Would you retype the lines from the one that holds "How do I perform: Pick" to the final line of the entries below, both ends included and exactly as written, but without pictures?

Items listed in a dataset
※
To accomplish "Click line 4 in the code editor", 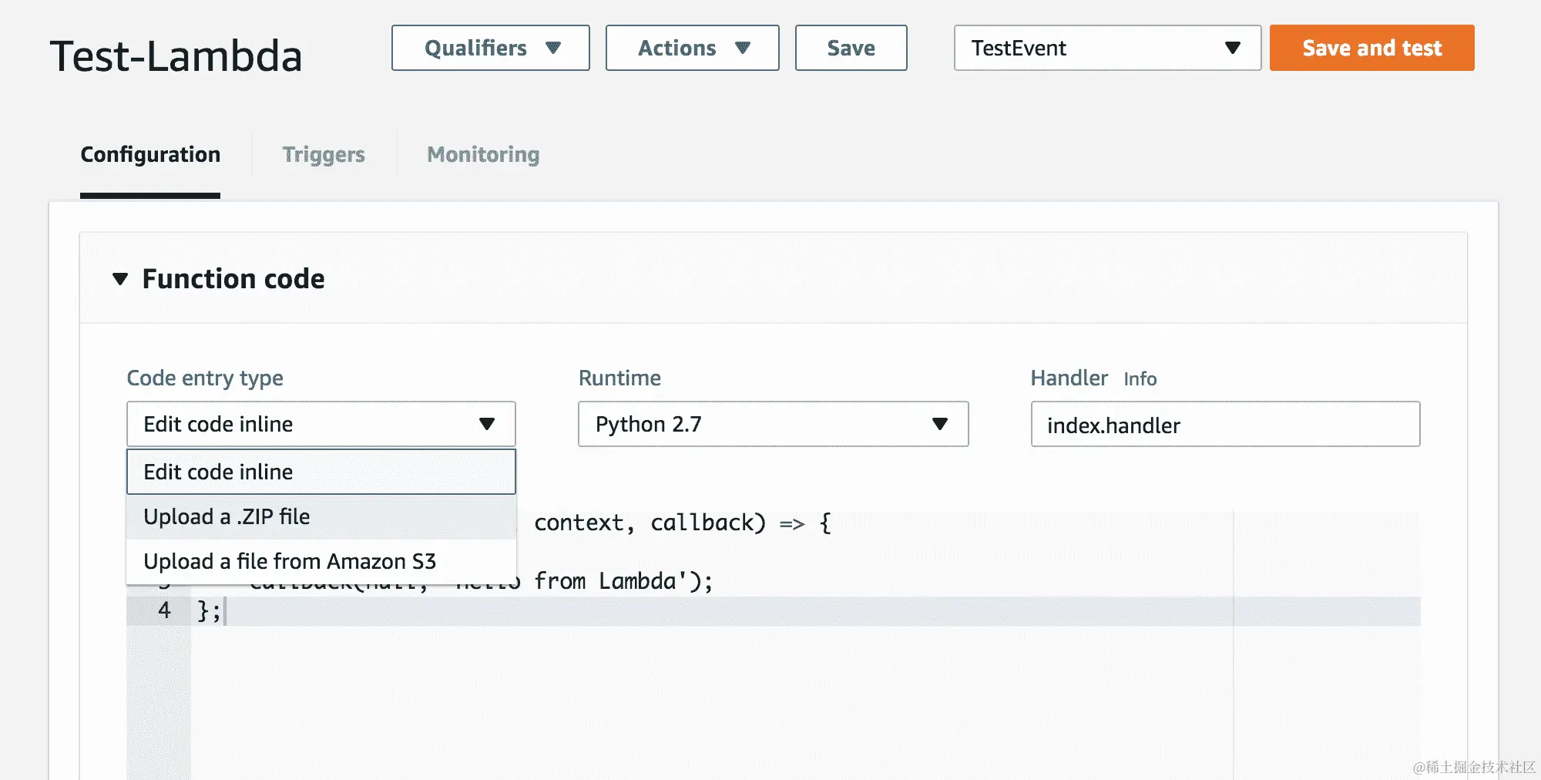I will tap(693, 611).
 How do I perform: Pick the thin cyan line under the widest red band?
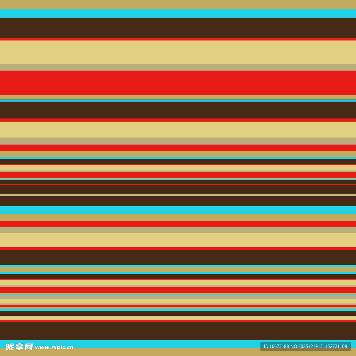[x=178, y=100]
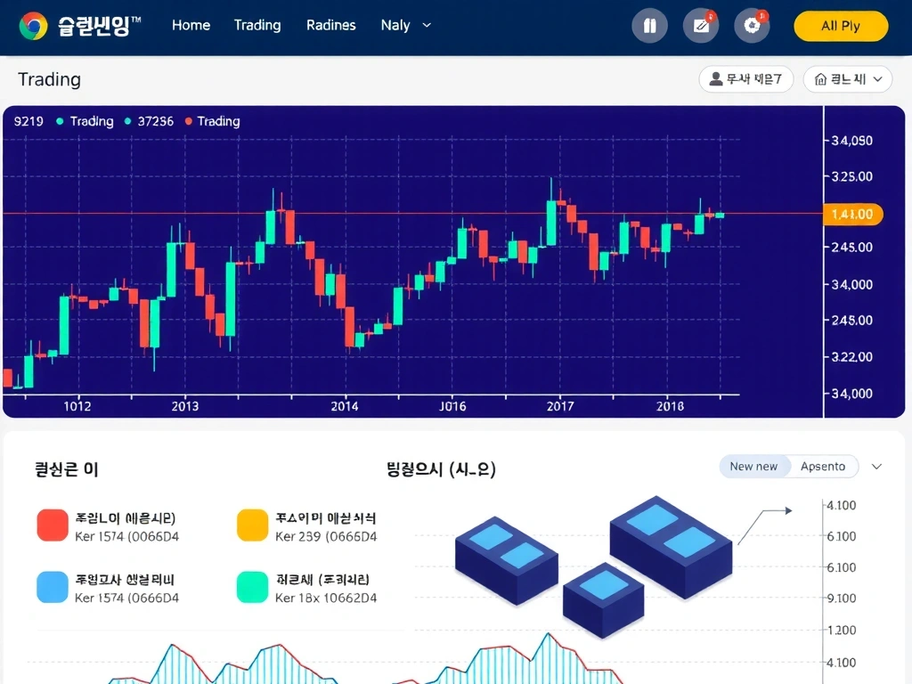Expand the home pill dropdown near top right

(x=877, y=79)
※
| REPLY |
 How do I perform: Pick the thin cyan line under the widest red band?
[x=178, y=100]
Expand the home pill dropdown near top right

(x=877, y=79)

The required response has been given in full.